OIT has cleaned up about 15,000 NetIDs that had no corresponding Duke affiliations. NetIDs and associated passwords grant Duke faculty, staff and students access to the Duke network, applications and other resources. “Affiliation” is one of the fields that is supposed to be filled out on a NetID application. When someone loses a Duke affiliation – for example, when a staff member leaves Duke or a student graduates – he or she is supposed to lose the ability to login to the Duke network. It didn’t always happen, however, since changes were made manually and were subject to human error. The process has now been automated and tied into Duke databases.

The cleanup began after the Duke University internal audit in fall 2007, according to Klara Jelinkova, senior director of OIT's Shared Services and Infrastructure. Old NetID accounts can pose a security risk, as people with no affiliation with Duke could possibly gain access to the Duke network.

There are essentially four groups of unaffiliated NetID holders: a few emeriti; about 3,000 people with pending passwords who never finished setting up their accounts; a few people with no associated email address and who have not been using their NetIDs; and the largest category, “everybody else.”

Unaffiliated accounts aren’t deleted; they’re deactivated – meaning they can be reactivated if a person resumes an affiliation with Duke.

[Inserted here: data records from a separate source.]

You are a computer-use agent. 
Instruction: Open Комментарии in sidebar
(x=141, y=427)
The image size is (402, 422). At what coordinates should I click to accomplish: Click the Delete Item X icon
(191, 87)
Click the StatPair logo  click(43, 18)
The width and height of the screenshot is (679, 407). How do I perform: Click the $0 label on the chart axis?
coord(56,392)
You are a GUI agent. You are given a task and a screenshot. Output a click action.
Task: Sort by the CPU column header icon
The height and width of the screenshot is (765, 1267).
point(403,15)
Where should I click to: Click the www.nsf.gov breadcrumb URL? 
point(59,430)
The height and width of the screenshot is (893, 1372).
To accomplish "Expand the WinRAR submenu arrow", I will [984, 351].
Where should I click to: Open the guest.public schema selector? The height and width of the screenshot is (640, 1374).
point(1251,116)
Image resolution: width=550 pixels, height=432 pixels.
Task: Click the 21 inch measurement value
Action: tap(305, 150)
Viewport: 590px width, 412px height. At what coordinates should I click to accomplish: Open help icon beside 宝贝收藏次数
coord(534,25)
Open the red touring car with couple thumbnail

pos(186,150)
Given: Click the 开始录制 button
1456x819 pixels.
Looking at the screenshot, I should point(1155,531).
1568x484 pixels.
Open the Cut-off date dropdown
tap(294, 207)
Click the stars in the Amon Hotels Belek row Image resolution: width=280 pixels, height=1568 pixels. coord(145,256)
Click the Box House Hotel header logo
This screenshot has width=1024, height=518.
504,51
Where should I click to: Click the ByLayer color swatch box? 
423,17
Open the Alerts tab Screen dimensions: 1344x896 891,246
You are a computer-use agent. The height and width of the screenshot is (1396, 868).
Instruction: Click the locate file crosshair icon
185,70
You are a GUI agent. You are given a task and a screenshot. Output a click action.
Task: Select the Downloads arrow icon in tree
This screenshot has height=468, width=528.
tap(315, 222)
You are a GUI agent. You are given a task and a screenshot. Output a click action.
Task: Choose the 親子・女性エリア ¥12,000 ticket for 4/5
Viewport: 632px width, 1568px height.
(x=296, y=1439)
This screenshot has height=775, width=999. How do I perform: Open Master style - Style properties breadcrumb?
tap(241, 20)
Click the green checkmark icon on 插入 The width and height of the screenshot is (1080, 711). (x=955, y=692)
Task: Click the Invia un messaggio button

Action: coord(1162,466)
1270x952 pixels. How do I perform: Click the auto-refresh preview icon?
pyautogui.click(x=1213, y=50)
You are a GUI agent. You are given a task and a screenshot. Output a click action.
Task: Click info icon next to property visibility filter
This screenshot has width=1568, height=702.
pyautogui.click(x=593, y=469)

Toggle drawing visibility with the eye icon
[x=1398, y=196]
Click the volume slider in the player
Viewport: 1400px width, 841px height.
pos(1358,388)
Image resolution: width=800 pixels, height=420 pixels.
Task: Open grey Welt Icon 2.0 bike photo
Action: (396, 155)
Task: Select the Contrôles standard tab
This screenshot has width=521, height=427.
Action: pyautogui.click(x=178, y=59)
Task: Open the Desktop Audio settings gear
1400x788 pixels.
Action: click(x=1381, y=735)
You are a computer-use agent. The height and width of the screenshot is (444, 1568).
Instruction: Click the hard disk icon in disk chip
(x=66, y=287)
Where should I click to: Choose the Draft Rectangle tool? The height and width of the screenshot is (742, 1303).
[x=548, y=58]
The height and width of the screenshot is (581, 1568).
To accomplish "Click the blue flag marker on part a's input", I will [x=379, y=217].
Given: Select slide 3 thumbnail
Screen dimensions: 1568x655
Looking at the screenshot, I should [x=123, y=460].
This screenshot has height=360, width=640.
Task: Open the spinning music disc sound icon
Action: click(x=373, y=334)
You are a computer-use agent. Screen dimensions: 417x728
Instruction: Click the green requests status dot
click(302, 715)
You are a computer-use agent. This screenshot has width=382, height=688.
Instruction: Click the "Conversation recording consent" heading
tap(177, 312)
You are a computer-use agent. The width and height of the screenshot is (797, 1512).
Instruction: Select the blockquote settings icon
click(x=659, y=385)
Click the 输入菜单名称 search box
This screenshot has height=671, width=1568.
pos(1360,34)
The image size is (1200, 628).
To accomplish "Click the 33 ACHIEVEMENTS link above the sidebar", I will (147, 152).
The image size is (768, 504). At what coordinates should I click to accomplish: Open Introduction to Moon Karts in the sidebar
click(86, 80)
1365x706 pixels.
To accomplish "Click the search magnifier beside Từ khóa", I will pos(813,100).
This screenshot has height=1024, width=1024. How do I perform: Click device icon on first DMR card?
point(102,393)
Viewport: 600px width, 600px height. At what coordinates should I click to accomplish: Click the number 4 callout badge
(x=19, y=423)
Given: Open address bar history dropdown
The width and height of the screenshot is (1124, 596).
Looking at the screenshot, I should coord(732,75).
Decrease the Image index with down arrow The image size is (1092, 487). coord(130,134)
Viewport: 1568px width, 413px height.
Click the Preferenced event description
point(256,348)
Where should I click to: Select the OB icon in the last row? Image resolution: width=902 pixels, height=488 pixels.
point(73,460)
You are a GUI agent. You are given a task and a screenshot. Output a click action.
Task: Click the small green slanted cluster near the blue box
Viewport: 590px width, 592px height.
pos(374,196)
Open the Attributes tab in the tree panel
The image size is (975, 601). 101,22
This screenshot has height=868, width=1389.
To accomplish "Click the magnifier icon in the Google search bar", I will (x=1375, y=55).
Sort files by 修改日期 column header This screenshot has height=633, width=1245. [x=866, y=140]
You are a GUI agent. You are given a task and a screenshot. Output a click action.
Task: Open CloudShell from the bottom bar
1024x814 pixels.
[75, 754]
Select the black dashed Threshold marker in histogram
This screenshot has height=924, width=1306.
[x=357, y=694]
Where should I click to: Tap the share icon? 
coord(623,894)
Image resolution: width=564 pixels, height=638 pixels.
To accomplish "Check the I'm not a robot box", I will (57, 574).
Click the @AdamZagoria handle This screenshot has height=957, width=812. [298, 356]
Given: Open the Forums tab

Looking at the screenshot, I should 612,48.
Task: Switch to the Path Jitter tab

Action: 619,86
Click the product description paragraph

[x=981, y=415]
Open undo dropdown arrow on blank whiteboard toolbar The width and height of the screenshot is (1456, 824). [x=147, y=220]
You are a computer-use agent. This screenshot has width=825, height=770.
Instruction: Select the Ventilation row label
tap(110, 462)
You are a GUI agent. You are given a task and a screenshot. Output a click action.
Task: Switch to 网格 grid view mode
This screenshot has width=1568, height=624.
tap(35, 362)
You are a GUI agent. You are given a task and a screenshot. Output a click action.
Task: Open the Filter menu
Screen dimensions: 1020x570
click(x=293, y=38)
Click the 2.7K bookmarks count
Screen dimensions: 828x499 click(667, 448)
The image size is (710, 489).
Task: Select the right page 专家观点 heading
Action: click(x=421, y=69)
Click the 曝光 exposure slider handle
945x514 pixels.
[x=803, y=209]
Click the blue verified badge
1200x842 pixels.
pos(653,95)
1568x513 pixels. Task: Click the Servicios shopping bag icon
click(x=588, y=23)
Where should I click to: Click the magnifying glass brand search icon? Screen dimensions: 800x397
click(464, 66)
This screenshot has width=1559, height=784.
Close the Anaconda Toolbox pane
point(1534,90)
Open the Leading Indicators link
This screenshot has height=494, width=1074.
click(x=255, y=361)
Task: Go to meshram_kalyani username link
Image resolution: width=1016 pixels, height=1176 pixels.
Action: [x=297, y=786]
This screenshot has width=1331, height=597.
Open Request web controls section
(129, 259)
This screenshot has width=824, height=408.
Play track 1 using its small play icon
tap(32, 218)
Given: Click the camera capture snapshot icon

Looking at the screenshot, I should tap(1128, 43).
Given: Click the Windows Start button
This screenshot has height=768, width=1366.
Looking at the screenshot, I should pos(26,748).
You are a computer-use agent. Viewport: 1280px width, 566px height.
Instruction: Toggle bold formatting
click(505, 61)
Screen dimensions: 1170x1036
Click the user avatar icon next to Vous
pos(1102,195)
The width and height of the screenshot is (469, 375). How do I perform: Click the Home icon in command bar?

This also protects against someone obtaining a NetID with the same name as a previous holder and perhaps inadvertently gaining access to parts of the Duke network granted to the previous owner.

OIT has been careful about not deactivating accounts of people who might still be affiliated with Duke. It contacted unaffiliated account holders to determine their status. However, anyone encountering a problem accessing his or her NetID can contact the Service Desk at (919) 684-2200 or help@oit.duke.edu.

As part of a new preventive maintenance procedure, Duke OIT is instituting an annual audit and cleanup of unaffiliated NetIDs. With the new automated system, there will be fewer of them.